James W. Hurt, for appellee.
SHULMAN, Judge.
This is an action upon an alleged open account of a public accountant. Plaintiff-accountant brought suit on December 7, 1978, against defendant-construction company for the sum of $9,474.39 (plus interest and costs), alleged to be the amount due and owing on defendant's account computed from December of 1967 to December of 1974. The defendant answered, denying liability and asserting the four-year statute of limitation as an absolute defense to plaintiff's recovery of all but $1,932.75 (claimed to be the amount due for services rendered in 1974). Plaintiff subsequently amended his complaint, admitting that the statute barred a portion of his recovery, but contending that $7,574.91 was due and payable within the statutory time period. From a judgment in favor of the defendant, plaintiff appeals. We affirm.
1. It is plaintiff's contention that the jury's verdict was inconsistent with the evidence presented at trial; that inasmuch as defendant presented no defense to refute plaintiff's claim for at least that amount allegedly owing for the year 1974 (not otherwise barred by the statute of limitation), a verdict in favor of the plaintiff was demanded. We cannot agree.
The defense presented testimony challenging plaintiff's claim of money due for services rendered in 1974. Defendant testified that he had no way of checking the accuracy of plaintiff's contentions as to the hours he *631 allegedly worked, and that he disputed the allegation that he owed the plaintiff any additional monies for services rendered. Since the question of whether or not plaintiff was, in fact, owed money by the defendant was in dispute, it was properly a question for jury resolution. See, e.g., Howard v. Fleming, 231 Ga. 364 (2) (201 SE2d 422). Since there was evidence to support the jury's determination, the verdict will not be disturbed on appeal. See Howard, supra.

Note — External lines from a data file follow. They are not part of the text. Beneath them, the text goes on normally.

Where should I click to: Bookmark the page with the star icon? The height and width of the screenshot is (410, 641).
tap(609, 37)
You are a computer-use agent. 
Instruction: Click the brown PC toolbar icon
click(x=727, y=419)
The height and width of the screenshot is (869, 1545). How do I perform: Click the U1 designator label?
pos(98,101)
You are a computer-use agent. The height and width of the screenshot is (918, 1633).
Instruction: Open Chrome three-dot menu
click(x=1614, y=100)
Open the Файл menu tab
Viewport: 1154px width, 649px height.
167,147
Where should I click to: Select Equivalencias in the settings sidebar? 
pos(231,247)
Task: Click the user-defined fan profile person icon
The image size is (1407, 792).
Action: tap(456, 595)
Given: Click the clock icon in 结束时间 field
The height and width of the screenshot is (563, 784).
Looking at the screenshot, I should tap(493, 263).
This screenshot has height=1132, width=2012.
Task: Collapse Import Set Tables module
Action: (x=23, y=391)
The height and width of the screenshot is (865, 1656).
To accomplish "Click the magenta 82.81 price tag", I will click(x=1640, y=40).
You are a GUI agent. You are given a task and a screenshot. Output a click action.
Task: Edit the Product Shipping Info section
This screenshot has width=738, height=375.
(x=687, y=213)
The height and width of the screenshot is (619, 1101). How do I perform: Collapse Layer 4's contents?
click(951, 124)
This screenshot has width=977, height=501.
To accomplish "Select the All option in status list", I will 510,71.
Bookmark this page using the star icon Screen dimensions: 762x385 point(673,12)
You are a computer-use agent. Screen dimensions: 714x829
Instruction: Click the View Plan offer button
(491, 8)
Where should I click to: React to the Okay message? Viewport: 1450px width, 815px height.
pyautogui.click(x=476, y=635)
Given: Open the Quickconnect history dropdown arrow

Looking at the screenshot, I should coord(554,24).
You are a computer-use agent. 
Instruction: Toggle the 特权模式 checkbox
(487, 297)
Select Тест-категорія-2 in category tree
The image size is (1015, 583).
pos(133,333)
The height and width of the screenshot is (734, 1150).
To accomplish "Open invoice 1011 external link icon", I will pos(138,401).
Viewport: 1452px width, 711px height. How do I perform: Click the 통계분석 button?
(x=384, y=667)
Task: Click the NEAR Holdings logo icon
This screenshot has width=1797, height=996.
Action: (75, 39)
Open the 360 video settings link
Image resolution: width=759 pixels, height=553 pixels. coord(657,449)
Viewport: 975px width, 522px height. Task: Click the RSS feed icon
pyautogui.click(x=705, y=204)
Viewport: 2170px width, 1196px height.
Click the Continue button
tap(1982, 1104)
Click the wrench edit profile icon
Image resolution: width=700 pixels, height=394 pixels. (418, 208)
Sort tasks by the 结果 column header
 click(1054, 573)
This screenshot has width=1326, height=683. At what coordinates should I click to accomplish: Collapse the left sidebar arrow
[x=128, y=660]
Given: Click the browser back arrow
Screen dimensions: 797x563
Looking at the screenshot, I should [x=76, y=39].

2. We similarly find no merit in appellant's second enumeration of error. Defendant's objection to testimony as irrelevant and immaterial is not such an objection as presents any issue for review on appeal. See Jones v. Brawner, 151 Ga. App. 437 (1).
No reversible error appearing, the judgment of the trial court is affirmed.
Judgment affirmed. Deen, C. J., and Carley, J., concur.